CrowdStrike’s mixed earnings report sends stock lower as company seeks to put last year’s outage in the rearview
CrowdStrike reported first-quarter earnings after the bell Tuesday.
It was nearly a year ago that CrowdStrike reached household name status following a software glitch that caused possibly the largest IT outage ever. The cybersecurity firm’s first-quarter earnings report, posted Tuesday, highlights its continued efforts to move past it.
CrowdStrike posted earnings per share of $0.73, beating analysts’ estimates of $0.66 per share. Its revenue rose 20% year over year to $1.1 billion, a hair shy of the Wall Street consensus. The company posted annual recurring revenue of $4.44 billion, up 22%.
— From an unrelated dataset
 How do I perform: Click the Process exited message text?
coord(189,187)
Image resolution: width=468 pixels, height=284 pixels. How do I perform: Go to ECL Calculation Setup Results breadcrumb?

For its second quarter, CrowdStrike expects sales of between $1.14 billion and $1.15 billion and adjusted earnings of $0.82 to $0.84. That’s compared to analysts’ expectations for $1.16 billion in revenue and earnings of $0.81, according to FactSet.
Investors were nonplussed, sending CrowdStrike shares, which have soared lately, down more than 6% after the report.
Last year, CrowdStrike reported $60 million in costs related to its outage. In its latest earnings, the company reported another $39.7 million in outage costs. CrowdStrike has projected millions of dollars more tied to discounts the company has offered customers as a mea culpa.
Despite costs still lingering, CrowdStrike shares have recovered, breaking record closing highs three times in the past week before Tuesday’s drop after the bell. The stock has more than doubled off the lows it fell to last July shortly after the outage.